You signed in with another tab or window. Reload to refresh your session.You signed out in another tab or window. Reload to refresh your session.You switched accounts on another tab or window. Reload to refresh your session.Dismiss alert
Are you running on an Ubuntu 18.04 node? - RHEL 7.9
Are you running Kubernetes v1.13+?
Are you running Docker (>= 18.06) or CRIO (>= 1.13+)?
Do you have i2c_core and ipmi_msghandler loaded on the nodes?
Did you apply the CRD (kubectl describe clusterpolicies --all-namespaces)
1. Issue or feature description
I am trying to install Nvidia GPU operator on a Openshift 4.9 cluster on IBM Cloud
Its a single node cluster - the node has 2x P100 cards and ample CPU/RAM/Storage.

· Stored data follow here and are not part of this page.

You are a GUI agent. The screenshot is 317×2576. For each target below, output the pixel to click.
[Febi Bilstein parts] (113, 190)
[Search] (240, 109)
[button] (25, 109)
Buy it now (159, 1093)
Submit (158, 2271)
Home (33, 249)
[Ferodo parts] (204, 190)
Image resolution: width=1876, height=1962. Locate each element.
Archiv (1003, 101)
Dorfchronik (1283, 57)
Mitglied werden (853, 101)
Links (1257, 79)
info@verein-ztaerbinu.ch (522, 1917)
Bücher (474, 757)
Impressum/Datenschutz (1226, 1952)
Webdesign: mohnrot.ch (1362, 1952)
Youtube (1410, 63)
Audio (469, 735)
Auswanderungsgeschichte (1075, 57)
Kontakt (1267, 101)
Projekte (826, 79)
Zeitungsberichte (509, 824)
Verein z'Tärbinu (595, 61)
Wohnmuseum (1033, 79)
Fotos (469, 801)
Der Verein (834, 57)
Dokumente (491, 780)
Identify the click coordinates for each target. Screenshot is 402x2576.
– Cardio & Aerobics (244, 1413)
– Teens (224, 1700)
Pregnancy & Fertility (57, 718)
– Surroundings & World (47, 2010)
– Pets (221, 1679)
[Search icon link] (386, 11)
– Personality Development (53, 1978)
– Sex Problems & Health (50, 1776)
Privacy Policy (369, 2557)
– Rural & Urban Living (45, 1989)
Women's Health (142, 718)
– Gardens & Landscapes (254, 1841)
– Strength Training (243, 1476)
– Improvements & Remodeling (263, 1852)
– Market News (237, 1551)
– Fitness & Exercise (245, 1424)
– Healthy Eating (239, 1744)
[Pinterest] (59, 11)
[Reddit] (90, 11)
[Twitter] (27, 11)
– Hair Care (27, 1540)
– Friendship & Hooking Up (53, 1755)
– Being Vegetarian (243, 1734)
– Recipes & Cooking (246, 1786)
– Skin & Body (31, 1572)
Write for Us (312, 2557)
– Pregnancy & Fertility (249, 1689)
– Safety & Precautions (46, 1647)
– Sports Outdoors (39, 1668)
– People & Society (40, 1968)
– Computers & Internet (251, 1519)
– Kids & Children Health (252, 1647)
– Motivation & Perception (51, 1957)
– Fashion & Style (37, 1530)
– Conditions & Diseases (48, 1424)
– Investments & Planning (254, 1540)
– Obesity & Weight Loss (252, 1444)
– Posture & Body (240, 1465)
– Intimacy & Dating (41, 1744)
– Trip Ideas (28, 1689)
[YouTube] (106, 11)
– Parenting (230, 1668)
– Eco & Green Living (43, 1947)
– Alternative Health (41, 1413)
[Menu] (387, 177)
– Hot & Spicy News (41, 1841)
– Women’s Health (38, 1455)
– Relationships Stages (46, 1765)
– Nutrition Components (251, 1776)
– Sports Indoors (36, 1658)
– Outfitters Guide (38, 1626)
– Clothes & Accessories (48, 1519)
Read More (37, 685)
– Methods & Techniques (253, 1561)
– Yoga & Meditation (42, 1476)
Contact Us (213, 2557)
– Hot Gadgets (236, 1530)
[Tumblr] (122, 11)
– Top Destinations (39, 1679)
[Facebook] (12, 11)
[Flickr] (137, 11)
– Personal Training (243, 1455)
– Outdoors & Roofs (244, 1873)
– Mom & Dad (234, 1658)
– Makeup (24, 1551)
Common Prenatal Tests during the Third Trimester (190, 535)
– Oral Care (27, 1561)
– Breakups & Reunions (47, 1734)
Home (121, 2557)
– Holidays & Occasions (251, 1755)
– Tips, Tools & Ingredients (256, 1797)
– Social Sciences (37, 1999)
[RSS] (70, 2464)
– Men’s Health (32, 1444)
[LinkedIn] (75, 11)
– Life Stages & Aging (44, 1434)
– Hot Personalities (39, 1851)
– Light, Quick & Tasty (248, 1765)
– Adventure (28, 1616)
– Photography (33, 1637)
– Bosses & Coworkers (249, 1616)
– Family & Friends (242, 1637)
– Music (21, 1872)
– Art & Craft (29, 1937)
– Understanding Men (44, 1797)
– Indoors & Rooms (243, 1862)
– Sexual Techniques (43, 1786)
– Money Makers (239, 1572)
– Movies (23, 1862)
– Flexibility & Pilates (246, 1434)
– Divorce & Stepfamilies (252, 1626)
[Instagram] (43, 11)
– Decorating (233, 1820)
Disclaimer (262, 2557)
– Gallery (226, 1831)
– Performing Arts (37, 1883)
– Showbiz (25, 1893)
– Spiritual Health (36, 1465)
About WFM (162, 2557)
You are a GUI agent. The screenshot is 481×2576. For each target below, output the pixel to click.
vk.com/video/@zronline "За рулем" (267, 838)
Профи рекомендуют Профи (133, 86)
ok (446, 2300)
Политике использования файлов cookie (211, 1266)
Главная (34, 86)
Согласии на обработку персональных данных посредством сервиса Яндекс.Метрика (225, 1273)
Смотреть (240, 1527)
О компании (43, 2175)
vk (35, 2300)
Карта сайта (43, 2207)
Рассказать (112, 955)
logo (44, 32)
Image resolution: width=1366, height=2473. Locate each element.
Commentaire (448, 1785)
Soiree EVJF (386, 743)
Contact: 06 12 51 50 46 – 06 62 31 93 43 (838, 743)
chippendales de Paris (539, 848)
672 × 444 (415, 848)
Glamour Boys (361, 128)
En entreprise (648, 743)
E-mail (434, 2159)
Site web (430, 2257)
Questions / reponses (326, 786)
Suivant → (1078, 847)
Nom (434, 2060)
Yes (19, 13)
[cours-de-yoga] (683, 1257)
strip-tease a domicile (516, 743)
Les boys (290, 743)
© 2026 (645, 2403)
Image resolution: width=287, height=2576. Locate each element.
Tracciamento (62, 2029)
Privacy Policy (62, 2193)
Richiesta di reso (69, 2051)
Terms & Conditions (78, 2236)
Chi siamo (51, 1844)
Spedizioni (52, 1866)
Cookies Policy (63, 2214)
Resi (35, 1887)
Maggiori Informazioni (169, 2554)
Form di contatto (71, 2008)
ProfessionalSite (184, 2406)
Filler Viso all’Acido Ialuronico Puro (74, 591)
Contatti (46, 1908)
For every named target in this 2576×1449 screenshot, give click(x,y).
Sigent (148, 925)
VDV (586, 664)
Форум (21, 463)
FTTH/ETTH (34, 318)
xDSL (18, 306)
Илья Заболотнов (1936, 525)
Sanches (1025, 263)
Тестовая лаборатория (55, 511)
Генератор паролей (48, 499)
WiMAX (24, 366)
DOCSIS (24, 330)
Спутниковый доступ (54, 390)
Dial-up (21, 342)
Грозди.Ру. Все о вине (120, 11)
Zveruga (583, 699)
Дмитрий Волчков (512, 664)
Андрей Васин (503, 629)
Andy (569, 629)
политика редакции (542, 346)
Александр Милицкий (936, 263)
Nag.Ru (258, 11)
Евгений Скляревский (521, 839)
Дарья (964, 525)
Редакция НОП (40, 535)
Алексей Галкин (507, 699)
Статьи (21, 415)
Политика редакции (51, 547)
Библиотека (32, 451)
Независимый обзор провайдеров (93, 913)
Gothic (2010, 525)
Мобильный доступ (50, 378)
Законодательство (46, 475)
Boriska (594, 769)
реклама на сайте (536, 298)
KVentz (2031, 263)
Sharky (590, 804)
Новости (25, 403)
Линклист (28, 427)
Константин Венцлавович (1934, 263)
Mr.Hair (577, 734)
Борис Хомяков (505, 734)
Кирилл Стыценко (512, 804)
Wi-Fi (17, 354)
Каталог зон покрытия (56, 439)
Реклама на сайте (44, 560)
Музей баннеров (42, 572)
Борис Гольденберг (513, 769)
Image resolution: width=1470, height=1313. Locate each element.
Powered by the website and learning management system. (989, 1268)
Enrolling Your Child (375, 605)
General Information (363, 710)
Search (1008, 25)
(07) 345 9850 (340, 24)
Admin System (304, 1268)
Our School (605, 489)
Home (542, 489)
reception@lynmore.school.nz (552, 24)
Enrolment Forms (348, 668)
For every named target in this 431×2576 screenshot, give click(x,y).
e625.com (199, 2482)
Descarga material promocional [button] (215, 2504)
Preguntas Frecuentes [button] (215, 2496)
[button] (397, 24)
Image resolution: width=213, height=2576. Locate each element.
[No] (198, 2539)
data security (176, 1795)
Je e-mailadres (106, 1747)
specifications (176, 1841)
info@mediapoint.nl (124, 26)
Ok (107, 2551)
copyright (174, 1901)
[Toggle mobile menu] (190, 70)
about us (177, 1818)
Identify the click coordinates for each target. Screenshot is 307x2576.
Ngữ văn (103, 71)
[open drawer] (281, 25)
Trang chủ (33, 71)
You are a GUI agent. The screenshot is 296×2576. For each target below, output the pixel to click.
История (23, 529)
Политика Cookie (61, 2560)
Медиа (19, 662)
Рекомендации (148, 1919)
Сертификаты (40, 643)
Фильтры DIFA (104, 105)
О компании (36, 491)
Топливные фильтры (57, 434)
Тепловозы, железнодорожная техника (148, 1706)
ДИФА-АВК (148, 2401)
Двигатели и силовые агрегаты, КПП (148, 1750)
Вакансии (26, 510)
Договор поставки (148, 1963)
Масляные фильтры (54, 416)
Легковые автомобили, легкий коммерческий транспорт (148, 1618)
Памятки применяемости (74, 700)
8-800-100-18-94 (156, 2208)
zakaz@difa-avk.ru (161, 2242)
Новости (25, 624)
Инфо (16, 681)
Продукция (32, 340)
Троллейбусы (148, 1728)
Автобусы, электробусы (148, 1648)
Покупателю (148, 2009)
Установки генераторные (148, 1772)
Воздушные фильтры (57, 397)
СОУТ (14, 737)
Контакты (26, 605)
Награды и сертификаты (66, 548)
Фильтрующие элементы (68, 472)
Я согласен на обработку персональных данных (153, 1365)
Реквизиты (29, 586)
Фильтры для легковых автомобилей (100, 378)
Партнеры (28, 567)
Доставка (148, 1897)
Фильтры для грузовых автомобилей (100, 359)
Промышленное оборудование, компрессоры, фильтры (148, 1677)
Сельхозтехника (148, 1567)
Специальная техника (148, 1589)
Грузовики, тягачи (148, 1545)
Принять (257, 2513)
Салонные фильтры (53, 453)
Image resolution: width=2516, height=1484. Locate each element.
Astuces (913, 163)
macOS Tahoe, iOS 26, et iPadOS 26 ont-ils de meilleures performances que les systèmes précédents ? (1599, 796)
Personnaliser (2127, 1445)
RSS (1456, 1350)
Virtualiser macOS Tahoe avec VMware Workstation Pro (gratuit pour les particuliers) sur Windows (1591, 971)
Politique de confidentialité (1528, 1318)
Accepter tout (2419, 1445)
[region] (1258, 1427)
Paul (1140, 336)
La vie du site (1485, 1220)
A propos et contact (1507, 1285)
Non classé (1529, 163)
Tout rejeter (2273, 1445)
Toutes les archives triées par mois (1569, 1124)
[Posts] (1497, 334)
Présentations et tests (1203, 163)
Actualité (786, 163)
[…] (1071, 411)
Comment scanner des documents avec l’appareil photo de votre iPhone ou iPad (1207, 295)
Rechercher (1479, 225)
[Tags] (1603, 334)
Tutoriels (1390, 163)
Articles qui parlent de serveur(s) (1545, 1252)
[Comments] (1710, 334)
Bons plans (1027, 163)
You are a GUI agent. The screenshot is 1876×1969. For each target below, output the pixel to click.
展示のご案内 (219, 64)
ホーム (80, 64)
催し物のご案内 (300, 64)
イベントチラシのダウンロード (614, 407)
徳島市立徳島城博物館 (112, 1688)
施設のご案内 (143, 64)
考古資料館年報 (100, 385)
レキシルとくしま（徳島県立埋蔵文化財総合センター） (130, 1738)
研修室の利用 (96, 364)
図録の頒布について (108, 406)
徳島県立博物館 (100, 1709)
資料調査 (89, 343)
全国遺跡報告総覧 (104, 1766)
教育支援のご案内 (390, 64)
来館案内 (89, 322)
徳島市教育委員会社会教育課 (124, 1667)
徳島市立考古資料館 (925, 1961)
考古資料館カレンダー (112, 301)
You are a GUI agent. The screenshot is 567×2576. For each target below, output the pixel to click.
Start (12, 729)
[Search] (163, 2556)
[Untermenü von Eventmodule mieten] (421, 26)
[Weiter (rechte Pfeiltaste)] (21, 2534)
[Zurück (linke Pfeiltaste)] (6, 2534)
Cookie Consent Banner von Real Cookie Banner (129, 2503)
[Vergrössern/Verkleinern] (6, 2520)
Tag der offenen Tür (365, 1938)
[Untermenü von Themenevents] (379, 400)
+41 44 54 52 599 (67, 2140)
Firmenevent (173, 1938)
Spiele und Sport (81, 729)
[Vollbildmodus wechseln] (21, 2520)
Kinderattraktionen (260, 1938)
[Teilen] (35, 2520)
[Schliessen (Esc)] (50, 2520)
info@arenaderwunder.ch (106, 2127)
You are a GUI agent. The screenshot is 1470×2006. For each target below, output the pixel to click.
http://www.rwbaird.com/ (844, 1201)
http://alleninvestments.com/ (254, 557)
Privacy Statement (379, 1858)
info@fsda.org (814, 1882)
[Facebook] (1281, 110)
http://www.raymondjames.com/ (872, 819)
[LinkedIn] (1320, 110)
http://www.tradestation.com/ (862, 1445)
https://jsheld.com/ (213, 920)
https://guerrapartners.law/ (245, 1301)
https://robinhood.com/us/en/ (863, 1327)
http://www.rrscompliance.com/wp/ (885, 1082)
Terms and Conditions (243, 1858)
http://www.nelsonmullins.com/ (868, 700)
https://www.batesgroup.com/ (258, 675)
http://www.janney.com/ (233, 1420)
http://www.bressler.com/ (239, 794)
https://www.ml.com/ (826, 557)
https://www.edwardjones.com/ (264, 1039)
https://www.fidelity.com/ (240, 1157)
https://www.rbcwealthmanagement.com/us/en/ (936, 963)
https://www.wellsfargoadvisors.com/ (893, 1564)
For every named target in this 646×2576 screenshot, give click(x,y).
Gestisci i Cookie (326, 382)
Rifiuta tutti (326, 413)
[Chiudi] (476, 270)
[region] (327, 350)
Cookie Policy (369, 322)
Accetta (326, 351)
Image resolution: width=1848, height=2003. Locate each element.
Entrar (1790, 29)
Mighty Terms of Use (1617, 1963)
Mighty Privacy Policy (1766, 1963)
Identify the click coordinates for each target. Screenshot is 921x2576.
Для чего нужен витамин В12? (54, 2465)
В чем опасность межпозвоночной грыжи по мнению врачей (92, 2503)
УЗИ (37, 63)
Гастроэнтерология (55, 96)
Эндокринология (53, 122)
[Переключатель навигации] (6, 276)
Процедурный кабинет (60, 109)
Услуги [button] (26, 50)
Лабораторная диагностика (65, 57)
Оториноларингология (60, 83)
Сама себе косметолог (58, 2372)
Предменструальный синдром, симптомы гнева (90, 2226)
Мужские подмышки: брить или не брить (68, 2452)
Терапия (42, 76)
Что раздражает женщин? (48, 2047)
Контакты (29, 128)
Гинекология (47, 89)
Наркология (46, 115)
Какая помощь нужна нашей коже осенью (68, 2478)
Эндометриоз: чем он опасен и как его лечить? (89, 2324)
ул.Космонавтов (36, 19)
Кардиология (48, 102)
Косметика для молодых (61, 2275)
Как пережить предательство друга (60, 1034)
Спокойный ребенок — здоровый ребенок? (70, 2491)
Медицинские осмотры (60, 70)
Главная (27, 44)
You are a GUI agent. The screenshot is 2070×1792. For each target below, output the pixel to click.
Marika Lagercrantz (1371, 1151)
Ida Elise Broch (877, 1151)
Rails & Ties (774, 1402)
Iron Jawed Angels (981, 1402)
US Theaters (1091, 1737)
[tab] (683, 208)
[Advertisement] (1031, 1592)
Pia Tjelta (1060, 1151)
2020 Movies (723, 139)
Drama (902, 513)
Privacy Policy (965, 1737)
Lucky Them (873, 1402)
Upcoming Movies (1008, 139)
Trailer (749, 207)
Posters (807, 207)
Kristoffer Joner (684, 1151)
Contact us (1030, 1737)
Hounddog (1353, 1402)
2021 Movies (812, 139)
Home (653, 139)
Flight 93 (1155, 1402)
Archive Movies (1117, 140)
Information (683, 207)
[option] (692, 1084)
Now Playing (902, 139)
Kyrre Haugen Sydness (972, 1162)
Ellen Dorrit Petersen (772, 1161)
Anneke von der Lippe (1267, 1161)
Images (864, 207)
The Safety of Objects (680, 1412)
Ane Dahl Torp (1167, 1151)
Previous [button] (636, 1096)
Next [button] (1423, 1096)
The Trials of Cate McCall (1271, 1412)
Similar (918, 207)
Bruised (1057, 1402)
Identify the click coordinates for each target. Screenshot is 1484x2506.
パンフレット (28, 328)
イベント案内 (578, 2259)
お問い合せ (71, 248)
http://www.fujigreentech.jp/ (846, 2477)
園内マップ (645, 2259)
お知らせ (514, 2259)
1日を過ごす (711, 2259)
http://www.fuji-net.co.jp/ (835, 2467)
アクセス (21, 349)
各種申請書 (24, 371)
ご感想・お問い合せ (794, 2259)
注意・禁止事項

I was able to install the operator from operatorhub smoothly (have tried versions 1.9, 1.10, 1.11)
When I try to create ClusterPolicy, it gets created but its status never becomes Ready.
2. Steps to reproduce the issue
Not sure
3. Information to attach (optional if deemed irrelevant)
I tried some of the troubleshooting methods on the Nvidia docs on this.
After creating the ClusterPolicy, in other clusters I would immediately see a lot of pods getting created in the Init state. But I only see the operator pod in the nvidia-gpu-operator namespace.
I tried to see the operator logs using the command oc logs -f -n nvidia-gpu-operator -lapp=gpu-operator
I see a consistent error here:
I0701 11:31:15.012773 1 request.go:665] Waited for 1.000296617s due to client-side throttling, not priority and fairness, request: GET:https://172.21.0.1:443/apis/packages.operators.coreos.com/v1?timeout=32s
1.6566750761031365e+09 INFO controller-runtime.metrics Metrics server is starting to listen {"addr": ":8080"}
1.656675076103603e+09 INFO setup starting manager
1.6566750761038709e+09 INFO Starting server {"path": "/metrics", "kind": "metrics", "addr": "[::]:8080"}
1.656675076103909e+09 INFO Starting server {"kind": "health probe", "addr": "[::]:8081"}
I0701 11:31:16.103963 1 leaderelection.go:248] attempting to acquire leader lease nvidia-gpu-operator/53822513.nvidia.com...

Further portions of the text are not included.